Лобов слушал, не перебивая, почти не выпуская изо рта папиросы. В комнате стояла тишина, только звучал утративший обычную бархатистость голос Ронского да в паузах было слышно, как мягко шуршат и пощелкивают ролики магнитофона. Проникаясь все большим доверием к сидевшему напротив утомленному, молча курившему человеку, который так терпеливо слушал его длинную исповедь, Ронский говорил все более взволнованно, горячо, чувствуя огромное облегчение и от того, что он говорит, и от того, что его так внимательно слушают.

Нет, Орест Эрастович не щадил себя, не стремился предстать в выгодном свете, он хотел только одного: постичь, как и когда свернул с прямой жизненной дороги.

Ронский чувствовал, что Лобов понял и оценил его искренность. Разные чувства отражались в больших ярко-синих глазах Алексея Петровича, неотрывно смотревших на Ронского. Они глядели то задумчиво, как бы взвешивая на незримых весах совести слова собеседника, то вспыхивали явным осуждением и укоризной, но ни на минуту не угасали в них искорки живейшего интереса и сочувствия к этой чужой и запутанной жизни.

— Вот и вся моя «Одиссея», — закончил с облегчением Ронский обозрение собственной жизни и с легкой улыбкой, впервые за эти незабываемые для него дни тронувшей его сразу поблекшие губы, с волнением, точно приговор, ожидая ответа Лобова, добавил:

— Как видите, я грешен во многом. Моя вина — вина перед собой, перед своим талантом, перед будущим, перед людьми, верившими в мой талант, лежит, как мне кажется, в сфере морального осуждения и едва ли является уголовно наказуемой.

— Готов поверить и согласиться с вами, Орест Эрастович, — спокойно констатировал Лобов, — но, согласитесь же и вы со мной, что вам надо объяснить свое внезапное появление в доме Стоговых, которое, как нам известно, заставило профессора изменить планы проведения субботнего вечера, остаться в городском доме, отказаться от сообщенного еще утром Игорю намерения выехать на дачу. Такое объяснение тем более необходимо, что, как вы сами рассказывали, ваши отношения с профессором были далеко не столь сердечны, чтобы вы вдруг стали желанным гостем в его доме. И, наконец, главное, ваш последний визит непосредственно предшествовал поджогу дома профессора и похищению или убийству его самого. Вы более, чем логичны для того, чтобы понять, что мы, не имея вашего объяснения, не можем не искать взаимосвязи между двумя этими событиями: вашим последним визитом к Стогову и нападением на него.

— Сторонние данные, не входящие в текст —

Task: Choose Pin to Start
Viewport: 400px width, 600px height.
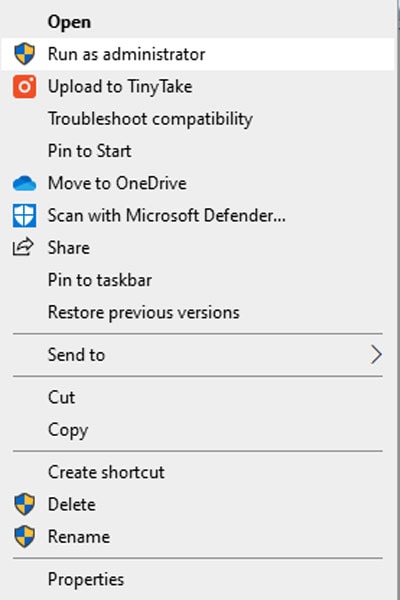Action: [198, 151]
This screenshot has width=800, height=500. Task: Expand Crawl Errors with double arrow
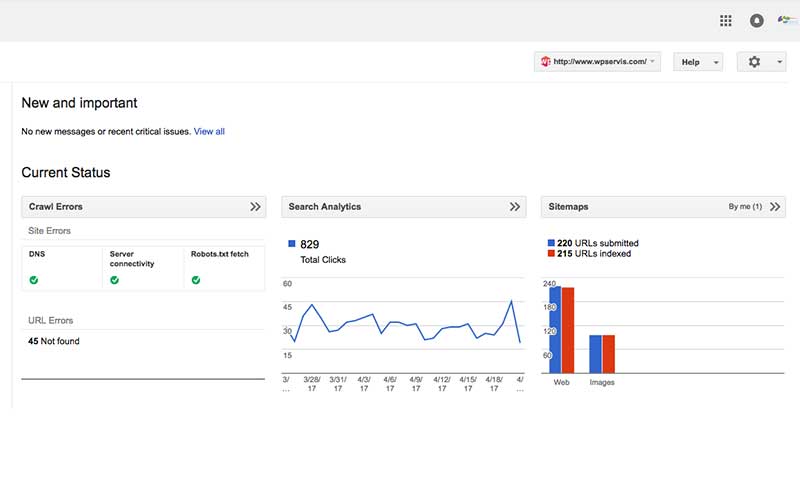255,207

Эти слова Лобова неожиданно привели Ронского в полнейшее смятение. Он весь съежился, сразу стал меньше, нервно комкал в пальцах папиросу.

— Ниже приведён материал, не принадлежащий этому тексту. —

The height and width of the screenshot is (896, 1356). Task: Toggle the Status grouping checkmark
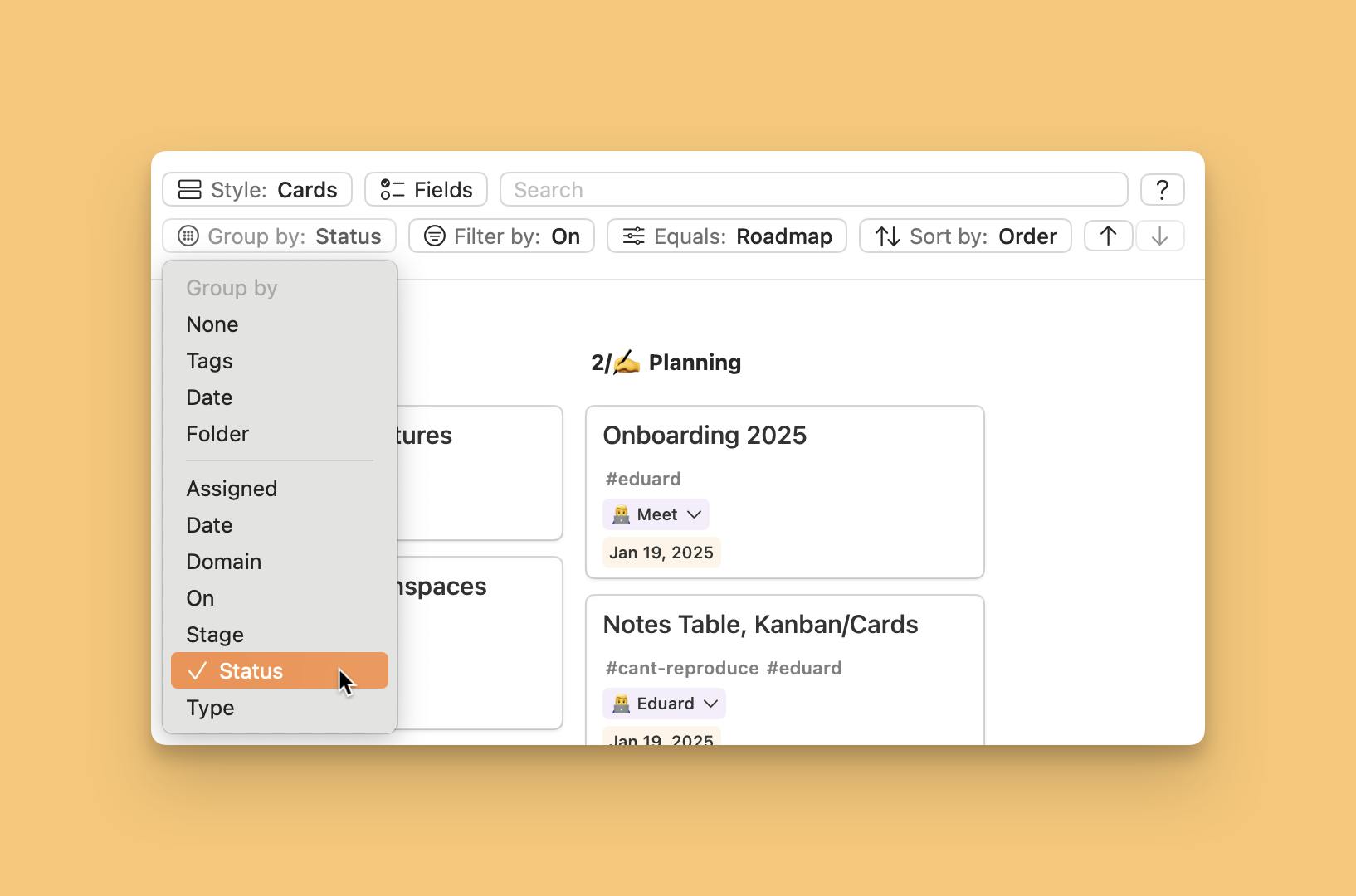196,670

Состояние собеседника не укрылось от Лобова: «Неужели я ошибся в нем, и он все-таки тот, за кого его принял Игорь?» — встревожился Алексей Петрович. Но, ничем не выдавая своей настороженности, он с прежним спокойствием и сочувствием напомнил:

— Прошу вас, Орест Эрастович. Это очень важно, и не только для вашей судьбы. Я не имею права открывать вам все, но речь идет о неизмеримо большем, чем судьба или даже жизнь одного человека.

— Но поймите, Алексей Петрович, это не моя тайна. Я не знаю, могу ли я посвятить в нее вас, — с трудом преодолевая дрожь в голосе, произнес Ронский.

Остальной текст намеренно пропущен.